THE TASK ::
Rewrite the material below so that each "GUI agent" becomes "GUI assistant", and leave every other character as it is.

(Some records)
-- START --

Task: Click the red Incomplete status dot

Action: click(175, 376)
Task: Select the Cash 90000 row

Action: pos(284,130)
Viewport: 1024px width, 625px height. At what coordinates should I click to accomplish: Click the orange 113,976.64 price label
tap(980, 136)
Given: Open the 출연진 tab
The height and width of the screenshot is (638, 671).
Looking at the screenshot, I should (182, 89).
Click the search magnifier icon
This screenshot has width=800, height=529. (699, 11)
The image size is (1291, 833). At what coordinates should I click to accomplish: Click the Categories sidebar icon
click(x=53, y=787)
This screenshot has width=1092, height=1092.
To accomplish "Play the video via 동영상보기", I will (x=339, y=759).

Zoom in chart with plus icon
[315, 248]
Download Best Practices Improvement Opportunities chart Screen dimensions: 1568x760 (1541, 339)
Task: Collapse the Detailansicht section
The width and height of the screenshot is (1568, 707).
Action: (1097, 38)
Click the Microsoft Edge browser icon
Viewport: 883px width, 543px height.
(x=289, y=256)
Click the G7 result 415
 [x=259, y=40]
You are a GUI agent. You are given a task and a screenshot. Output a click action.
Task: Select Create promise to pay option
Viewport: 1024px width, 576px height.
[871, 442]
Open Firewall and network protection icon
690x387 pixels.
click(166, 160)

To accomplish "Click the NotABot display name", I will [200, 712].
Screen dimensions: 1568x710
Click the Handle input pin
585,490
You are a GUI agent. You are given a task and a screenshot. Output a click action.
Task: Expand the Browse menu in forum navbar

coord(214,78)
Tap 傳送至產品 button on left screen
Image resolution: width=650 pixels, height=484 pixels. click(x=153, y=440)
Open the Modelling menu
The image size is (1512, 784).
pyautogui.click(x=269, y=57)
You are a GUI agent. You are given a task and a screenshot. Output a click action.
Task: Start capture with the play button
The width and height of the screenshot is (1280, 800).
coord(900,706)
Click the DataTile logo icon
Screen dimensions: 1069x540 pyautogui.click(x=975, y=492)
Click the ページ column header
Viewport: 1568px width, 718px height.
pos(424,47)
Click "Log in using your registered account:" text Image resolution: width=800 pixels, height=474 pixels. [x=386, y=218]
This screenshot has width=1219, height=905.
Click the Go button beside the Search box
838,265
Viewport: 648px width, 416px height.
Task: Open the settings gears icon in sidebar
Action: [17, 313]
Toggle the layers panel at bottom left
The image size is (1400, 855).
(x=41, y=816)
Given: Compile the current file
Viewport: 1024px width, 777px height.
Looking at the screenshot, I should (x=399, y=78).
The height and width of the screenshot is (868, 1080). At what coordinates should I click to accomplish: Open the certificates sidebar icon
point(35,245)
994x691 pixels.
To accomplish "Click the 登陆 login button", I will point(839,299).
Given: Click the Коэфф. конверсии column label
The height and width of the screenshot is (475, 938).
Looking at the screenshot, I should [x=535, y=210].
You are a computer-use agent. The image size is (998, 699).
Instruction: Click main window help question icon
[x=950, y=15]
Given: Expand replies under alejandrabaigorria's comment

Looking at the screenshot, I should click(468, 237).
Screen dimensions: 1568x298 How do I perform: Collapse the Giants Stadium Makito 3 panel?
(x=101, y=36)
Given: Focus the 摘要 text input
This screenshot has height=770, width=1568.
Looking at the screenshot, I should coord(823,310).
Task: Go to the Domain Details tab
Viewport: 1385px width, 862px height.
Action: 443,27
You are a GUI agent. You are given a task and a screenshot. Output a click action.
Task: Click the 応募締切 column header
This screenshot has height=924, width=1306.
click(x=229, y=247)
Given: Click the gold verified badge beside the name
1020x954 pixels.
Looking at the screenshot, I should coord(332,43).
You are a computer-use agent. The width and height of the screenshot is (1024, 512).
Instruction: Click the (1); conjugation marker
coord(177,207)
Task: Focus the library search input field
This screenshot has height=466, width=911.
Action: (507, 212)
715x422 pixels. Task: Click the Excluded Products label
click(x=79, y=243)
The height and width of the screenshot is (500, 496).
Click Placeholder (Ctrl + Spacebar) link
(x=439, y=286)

-- END --

WRITTEN SOLUTION ::
Task: Click the red Incomplete status dot

Action: click(175, 376)
Task: Select the Cash 90000 row

Action: pos(284,130)
Viewport: 1024px width, 625px height. At what coordinates should I click to accomplish: Click the orange 113,976.64 price label
tap(980, 136)
Given: Open the 출연진 tab
The height and width of the screenshot is (638, 671).
Looking at the screenshot, I should (182, 89).
Click the search magnifier icon
This screenshot has width=800, height=529. (699, 11)
The image size is (1291, 833). At what coordinates should I click to accomplish: Click the Categories sidebar icon
click(x=53, y=787)
This screenshot has width=1092, height=1092.
To accomplish "Play the video via 동영상보기", I will (x=339, y=759).

Zoom in chart with plus icon
[315, 248]
Download Best Practices Improvement Opportunities chart Screen dimensions: 1568x760 (1541, 339)
Task: Collapse the Detailansicht section
The width and height of the screenshot is (1568, 707).
Action: (1097, 38)
Click the Microsoft Edge browser icon
Viewport: 883px width, 543px height.
(x=289, y=256)
Click the G7 result 415
 [x=259, y=40]
You are a GUI assistant. You are given a task and a screenshot. Output a click action.
Task: Select Create promise to pay option
Viewport: 1024px width, 576px height.
[871, 442]
Open Firewall and network protection icon
690x387 pixels.
click(166, 160)

To accomplish "Click the NotABot display name", I will [200, 712].
Screen dimensions: 1568x710
Click the Handle input pin
585,490
You are a GUI assistant. You are given a task and a screenshot. Output a click action.
Task: Expand the Browse menu in forum navbar

coord(214,78)
Tap 傳送至產品 button on left screen
Image resolution: width=650 pixels, height=484 pixels. click(x=153, y=440)
Open the Modelling menu
The image size is (1512, 784).
pyautogui.click(x=269, y=57)
You are a GUI assistant. You are given a task and a screenshot. Output a click action.
Task: Start capture with the play button
The width and height of the screenshot is (1280, 800).
coord(900,706)
Click the DataTile logo icon
Screen dimensions: 1069x540 pyautogui.click(x=975, y=492)
Click the ページ column header
Viewport: 1568px width, 718px height.
pos(424,47)
Click "Log in using your registered account:" text Image resolution: width=800 pixels, height=474 pixels. [x=386, y=218]
This screenshot has width=1219, height=905.
Click the Go button beside the Search box
838,265
Viewport: 648px width, 416px height.
Task: Open the settings gears icon in sidebar
Action: [17, 313]
Toggle the layers panel at bottom left
The image size is (1400, 855).
(x=41, y=816)
Given: Compile the current file
Viewport: 1024px width, 777px height.
Looking at the screenshot, I should (x=399, y=78).
The height and width of the screenshot is (868, 1080). At what coordinates should I click to accomplish: Open the certificates sidebar icon
point(35,245)
994x691 pixels.
To accomplish "Click the 登陆 login button", I will point(839,299).
Given: Click the Коэфф. конверсии column label
The height and width of the screenshot is (475, 938).
Looking at the screenshot, I should [x=535, y=210].
You are a computer-use agent. The image size is (998, 699).
Instruction: Click main window help question icon
[x=950, y=15]
Given: Expand replies under alejandrabaigorria's comment

Looking at the screenshot, I should click(468, 237).
Screen dimensions: 1568x298 How do I perform: Collapse the Giants Stadium Makito 3 panel?
(x=101, y=36)
Given: Focus the 摘要 text input
This screenshot has height=770, width=1568.
Looking at the screenshot, I should coord(823,310).
Task: Go to the Domain Details tab
Viewport: 1385px width, 862px height.
Action: 443,27
You are a GUI assistant. You are given a task and a screenshot. Output a click action.
Task: Click the 応募締切 column header
This screenshot has height=924, width=1306.
click(x=229, y=247)
Given: Click the gold verified badge beside the name
1020x954 pixels.
Looking at the screenshot, I should coord(332,43).
You are a computer-use agent. The width and height of the screenshot is (1024, 512).
Instruction: Click the (1); conjugation marker
coord(177,207)
Task: Focus the library search input field
This screenshot has height=466, width=911.
Action: (507, 212)
715x422 pixels. Task: Click the Excluded Products label
click(x=79, y=243)
The height and width of the screenshot is (500, 496).
Click Placeholder (Ctrl + Spacebar) link
(x=439, y=286)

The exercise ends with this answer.